DOBRANDO O GÊNERO: NÃO É PERMITIDO NENHUM MARICAS
O texto a seguir é uma tradução minha de um artigo de Karen Straughan. Enquanto não me aventuro novamente em traduções mais longas (como recentemente, em que traduzi o Mito do Poder Masculino do Farrell), pensei em traduzir alguns dos posts mais antigos da Karen. Este é de 2011. . Desnecessário dizer que todas as opiniões expressas por ela (e por outros autores cujas obras eu venha a traduzir) não são necessariamente as mesmas que as minhas. Mas concordo com o teor geral da mensagem, por isso me prestei ao trabalho.
Com
frequência me descrevo como sendo um pouco gender
queer. Embora
eu muito definitivamente me identifique como uma mulher, eu sou uma
mulher um tanto masculina, com certeza, e essas qualidades masculinas
são parte tanto do meu “uniforme” social – corte de cabelo
masculino, pouca ou nenhuma maquiagem, sapatos práticos, calças
jeans e regatas, nenhuma joia, unhas cortadas – quanto da minha
habilidade de me identificar com o ponto de vista masculino em muitas
questões. Eu tenho preferência pela companhia masculina, não
porque eu não goste de mulheres, mas porque elas com frequência se
comportam de maneiras que se encontram fora do meu escopo interno de
experiências. Com frequência eu me vejo silenciosamente confusa
entre elas, incapaz de encontrar interesses em comum.
E
eu consigo me safar disso, gozar do respeito de meus colegas de
trabalho e chefes, homens ou mulheres, e nunca tive problema algum em
encontrar parceiros sexuais heterossexuais. O mesmo não pode ser
dito dos homens.
Para
os homens, o gênero é muito mais severamente reforçado. É
reforçado por mulheres, na escolha delas por parceiros sexuais
(embora eu saiba que existe um grupo minoritário de mulheres que se
sentem atraídas por garotos “emo” e andróginos, e
“marias-purpurina” (1) existem desde muito antes de Oscar
Wilde). Também é rigorosamente e com frequência brutalmente
reforçado por outros homens, como Bill Burr tão lindamente e
sucintamente explora nesse trecho de stand-up.
Manifestações
de fraqueza são ridicularizadas por amigos que buscam manter seus
camaradas em um determinado padrão de masculinidade, ou exploradas
por inimigos que buscam provar sua masculinidade ao chutar seu
traseiro. E a doutrinação a respeito das coisas que são “de
macho” começa no berço.
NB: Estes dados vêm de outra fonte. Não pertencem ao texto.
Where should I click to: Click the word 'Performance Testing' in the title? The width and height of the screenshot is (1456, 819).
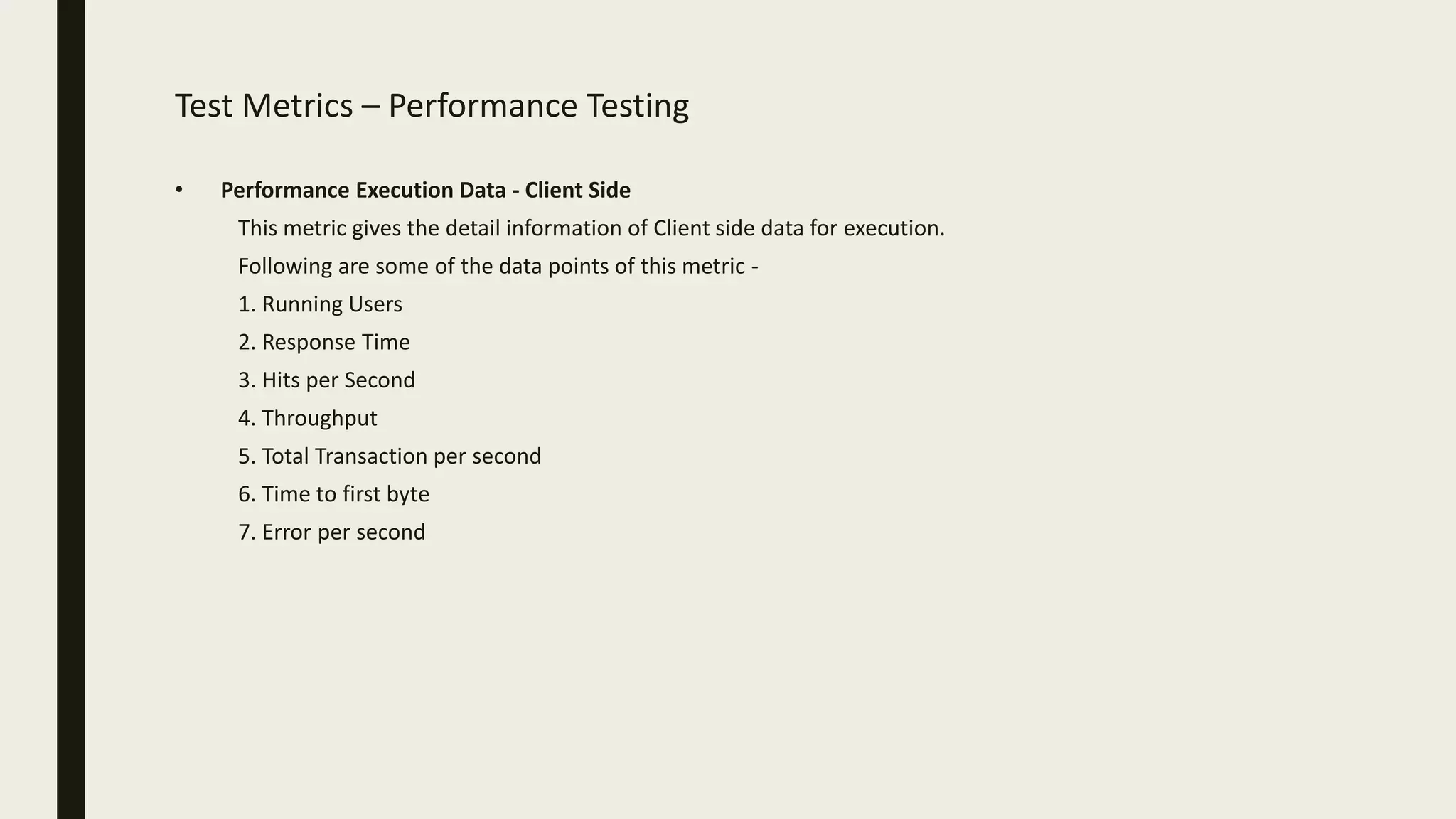coord(538,106)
Eu li algum material (embora eu não
tenha os estudos à mão) (Mas eu tenho! –
Nota do Tradutor) que demonstra que, embora os bebês meninos tenham
maior probabilidade de serem irritadiços, os pais são mais rápidos
em consolar ou assistir a uma bebê menina. Então a socialização
dos homens a respeito de se tornarem fisicamente autossuficientes,
emocionalmente reservados, e fortes o suficiente para “aguentarem a
barra” por si mesmos começa na infância. Além disso, a
socialização que começa através de grupos de colegas depois da
infância conduz os meninos na direção de comportamentos de tomada
de riscos, tolerância à dor, competição, projeção de força, e
uma relutância séria em pedir por ajuda.
Ao
longo do último ano, eu desenvolvi uma amizade virtual com um
compatriota canadense que vem morando e trabalhando fora do país.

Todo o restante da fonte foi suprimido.